(DOCUMENT PASSAGE)

Remix.run Logo
skiing_crawling 6 hours ago

"it can fit" on 256GB of RAM, but it will be heavily quantized and still run very slowly. The headline number is not token generation, its prompt processing. So if you get 10 tok/s and an API gives you 20-30 tok/s, it doesn't seem that bad on its face, but a mac studio or any other machine that's not loading all of it into GPU will do PP 20-50X slower than a purely GPU based setup, which is what actually makes this unusable without $50k in GPUs.

On top of that, you will still be heavily quantized.

gerdesj 5 hours ago | parent [-]

A nvidia spark thingie has 128GB unified RAM. They also have a dual port version of one of these things: https://www.nvidia.com/content/dam/en-zz/Solutions/networkin.... ie 2 x 100GB/s ports, they may even be 2 x 200GB/s. Once I've got my paws on one, I'll know more.

You can cluster these beasts too. Two and three (with two IP subnets) is fairly obvious. Four or more might need a switch depending on how much network latency affects things.

Apple seem to have forgotten about M series with gobs of RAM. I can't get the Apple shop to show more than 96GB of unified RAM and that costs a kidney.

mapontosevenths 5 hours ago | parent | next [-]

I have one, and I love it. That said my buddies Mac smokes it for inference workloads in terms of tokens per second AND its more usable for other things.

If you are training and doing research it's great, if you want to cluster them it cant be beat, but if you just want local inference on a single box buy a mac or even a strix halo device.

colinsane 3 hours ago | parent | next [-]

can those macs boot linux? i've heard about Asahi but have no idea how far along they are. i've got my fleet configured with nix and sure, nix can target darwin, but there's a _lot_ of sharp edges there: i don't really want to pull that thread unless i have to...

mapontosevenths 3 hours ago | parent [-]

I don't know. I think he just uses LMStudio most of the time on his, but that's one place I can say the spark really shines for me.

I'm a Linux guy, but also don't always have alot of time. The Spark comes out of the box with a nice Linux distro that's pre-configured to be easy to setup and the guides and online resources make getting up and running trivial, for even some complex tasks. You would have to do a LOT of tinkering just to figure out some of the things the nvidia resources walk you through natively. They have guides for a ton of stuff that include the optimal settings so you don't have to figure it all out through trial and error.

Check out these "playbooks" for some examples. [0] There's a lot to be said for not having to piece all that together yourself.

(End DOCUMENT PASSAGE)
(RECORD EXTRACTS)

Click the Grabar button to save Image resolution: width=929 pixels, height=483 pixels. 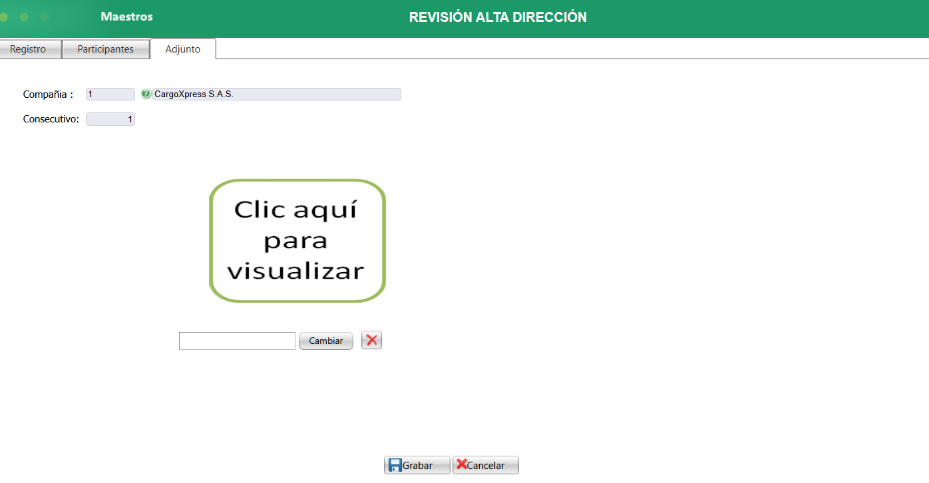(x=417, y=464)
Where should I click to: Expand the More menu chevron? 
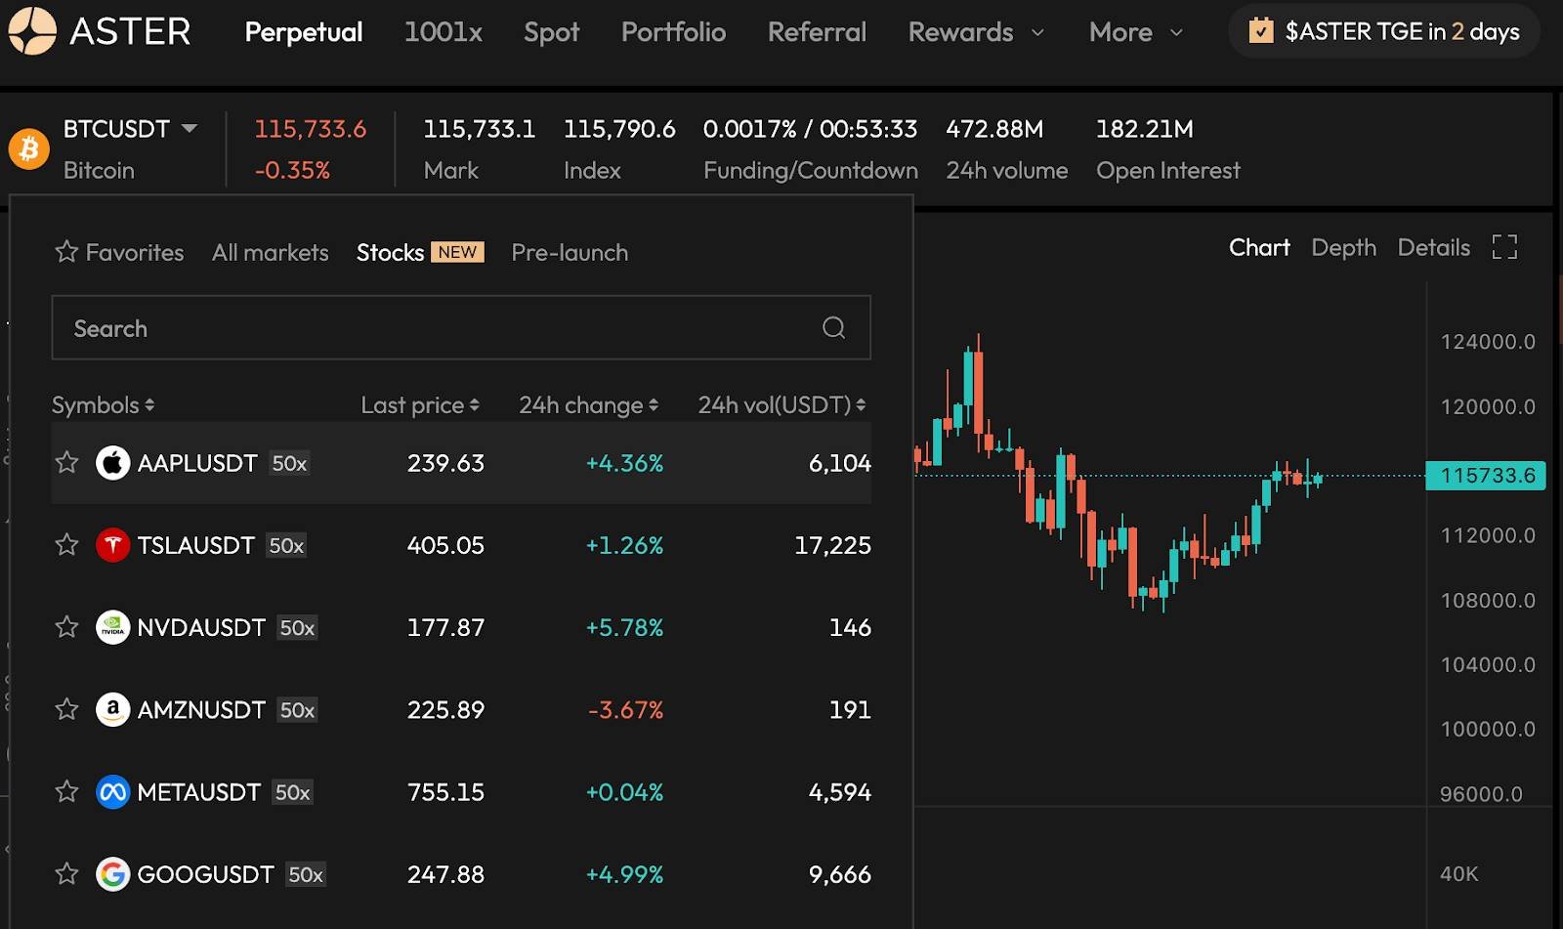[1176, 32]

(End RECORD EXTRACTS)
(RECORD EXTRACTS)

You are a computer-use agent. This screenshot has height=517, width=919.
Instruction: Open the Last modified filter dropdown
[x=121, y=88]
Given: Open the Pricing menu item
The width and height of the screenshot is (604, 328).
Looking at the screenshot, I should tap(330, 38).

(End RECORD EXTRACTS)

— REQUIRED TASKS —
**A)** Reproduce the forum thread from "A nvidia spark" to "I'll know more.", renaming "thingie" as "device".
**B)** In the forum thread, how much unified RAM does the nvidia spark have?
**C)** Pick up the forum thread about running large models on local hardware after its last sentence and keep writing it.
The items play no part in this work.

— YOUR RESPONSES —
**A)**
A nvidia spark device has 128GB unified RAM. They also have a dual port version of one of these things: https://www.nvidia.com/content/dam/en-zz/Solutions/networkin.... ie 2 x 100GB/s ports, they may even be 2 x 200GB/s. Once I've got my paws on one, I'll know more.

**B)** 128GB.

**C)**
https://build.nvidia.com/spark

I think between unboxing mine setting it up to run headless, and generating tokens was like 20 minutes total for me.

Fizz43 4 hours ago | parent | prev [-]

which mac is smoking the spark?

pmarreck 4 hours ago | parent [-]

pretty much any of them, dude, as long as you have enough RAM, since it uses unified RAM and a powerful SoC CPU/GPU. Literally any M-class model, but the M5 is currently top tier.

dannyw 2 hours ago | parent | next [-]

The DGX Spark has basically the same memory bandwidth as a M5 Pro, and far more than a M5.

Only the M3 Ultra really beats it, and once you start scoping out the cost of a M3 Ultra with 128GB or 256GB, the DGX Spark doesn’t look bad after all.

fsuts 38 minutes ago | parent | prev | next [-]

How noisy does his fan get…

mapontosevenths 3 hours ago | parent | prev [-]

Yep. Memory bandwidth is what decides how fast LLM's generate tokens (mostly). The DGX Spark has something like 270 GB/s of memory bandwidth, and the m5 ultra is ~615 GB/s. Theoretically DOUBLE the speed. In practice he only generates like 25% more tok/s, but that's still very impressive.

The spark can fine tune models in 1/4 the time and excels at other compute tasks in ways that Mac never can. Plus the high bandwidth ConnectX-7 ports would be like $1700 to buy on a card just for the network adapters... But for generating tokens, it just plain loses.

jauntywundrkind 4 hours ago | parent | prev | next [-]

200 Gb / s (not GB/s)!

(Still potentially very useful! But not magically ultra fast.)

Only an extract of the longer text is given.